** Records to use **
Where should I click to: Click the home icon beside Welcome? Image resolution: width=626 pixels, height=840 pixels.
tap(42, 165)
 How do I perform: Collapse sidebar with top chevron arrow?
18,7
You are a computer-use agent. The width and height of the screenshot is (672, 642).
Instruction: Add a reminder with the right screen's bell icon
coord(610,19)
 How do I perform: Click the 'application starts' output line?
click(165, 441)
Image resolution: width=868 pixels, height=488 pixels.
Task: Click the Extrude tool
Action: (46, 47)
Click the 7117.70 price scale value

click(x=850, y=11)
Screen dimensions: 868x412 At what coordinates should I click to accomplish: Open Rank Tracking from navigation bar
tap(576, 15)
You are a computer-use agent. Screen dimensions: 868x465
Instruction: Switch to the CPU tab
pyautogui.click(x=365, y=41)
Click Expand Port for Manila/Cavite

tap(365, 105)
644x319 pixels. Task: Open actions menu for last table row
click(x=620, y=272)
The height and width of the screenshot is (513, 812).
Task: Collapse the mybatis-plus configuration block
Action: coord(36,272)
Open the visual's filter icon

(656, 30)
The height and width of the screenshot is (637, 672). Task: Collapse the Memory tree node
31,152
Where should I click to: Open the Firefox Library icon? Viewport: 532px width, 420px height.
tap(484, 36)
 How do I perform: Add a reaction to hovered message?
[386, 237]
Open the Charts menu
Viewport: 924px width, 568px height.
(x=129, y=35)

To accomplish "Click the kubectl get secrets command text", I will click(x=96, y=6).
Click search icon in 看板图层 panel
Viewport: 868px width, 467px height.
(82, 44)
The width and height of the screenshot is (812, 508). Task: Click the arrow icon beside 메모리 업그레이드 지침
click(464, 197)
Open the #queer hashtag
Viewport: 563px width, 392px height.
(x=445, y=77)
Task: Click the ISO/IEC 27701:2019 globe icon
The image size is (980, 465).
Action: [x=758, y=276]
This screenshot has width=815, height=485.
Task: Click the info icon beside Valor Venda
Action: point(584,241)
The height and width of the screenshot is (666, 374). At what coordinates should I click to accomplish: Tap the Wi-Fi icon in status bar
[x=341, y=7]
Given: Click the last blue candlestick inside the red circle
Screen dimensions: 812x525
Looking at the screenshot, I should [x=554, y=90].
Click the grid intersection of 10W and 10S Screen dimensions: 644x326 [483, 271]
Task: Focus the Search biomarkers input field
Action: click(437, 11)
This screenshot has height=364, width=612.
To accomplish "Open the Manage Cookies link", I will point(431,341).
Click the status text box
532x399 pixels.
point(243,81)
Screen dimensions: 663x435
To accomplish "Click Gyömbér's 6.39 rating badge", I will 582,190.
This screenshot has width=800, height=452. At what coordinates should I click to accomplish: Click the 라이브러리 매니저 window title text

** Assignment **
The answer must be every line of the listing that holds the word "agent".

** Output of the exercise **
You are a computer-use agent. The width and height of the screenshot is (672, 642).
You are a computer-use agent. Screen dimensions: 868x465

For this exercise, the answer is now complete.